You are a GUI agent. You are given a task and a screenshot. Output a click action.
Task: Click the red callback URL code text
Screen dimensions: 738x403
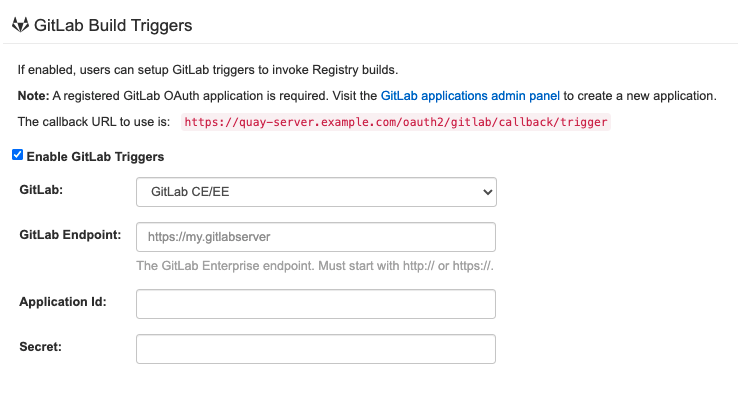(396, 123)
******************************
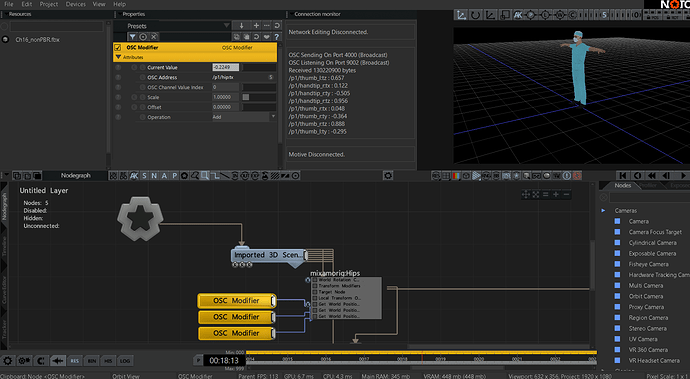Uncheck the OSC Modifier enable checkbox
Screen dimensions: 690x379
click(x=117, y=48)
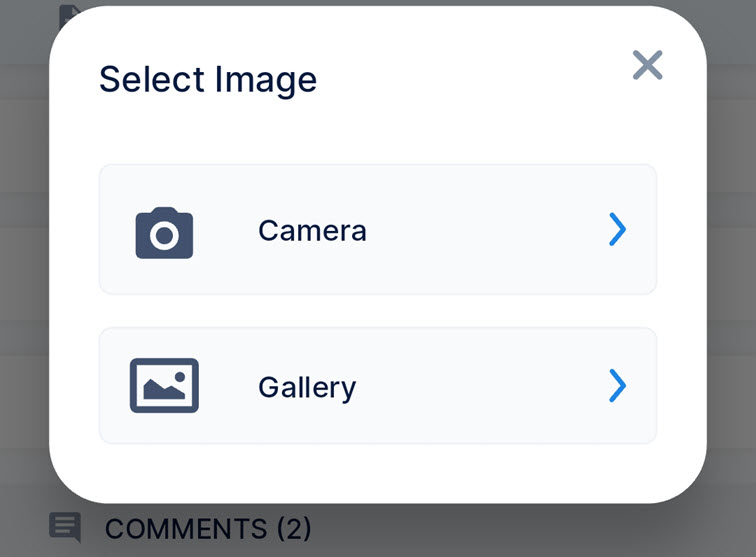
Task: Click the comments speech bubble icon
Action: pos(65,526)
******************************
Can you rewrite the rows from the line with "Uncheck the OSC Modifier enable checkbox" up to and including the line with "Action: pos(65,526)", changing "speech bubble" to "chat bubble" and leaving out the pictures?

Uncheck the OSC Modifier enable checkbox
Screen dimensions: 690x379
click(x=117, y=48)
Task: Click the comments chat bubble icon
Action: pos(65,526)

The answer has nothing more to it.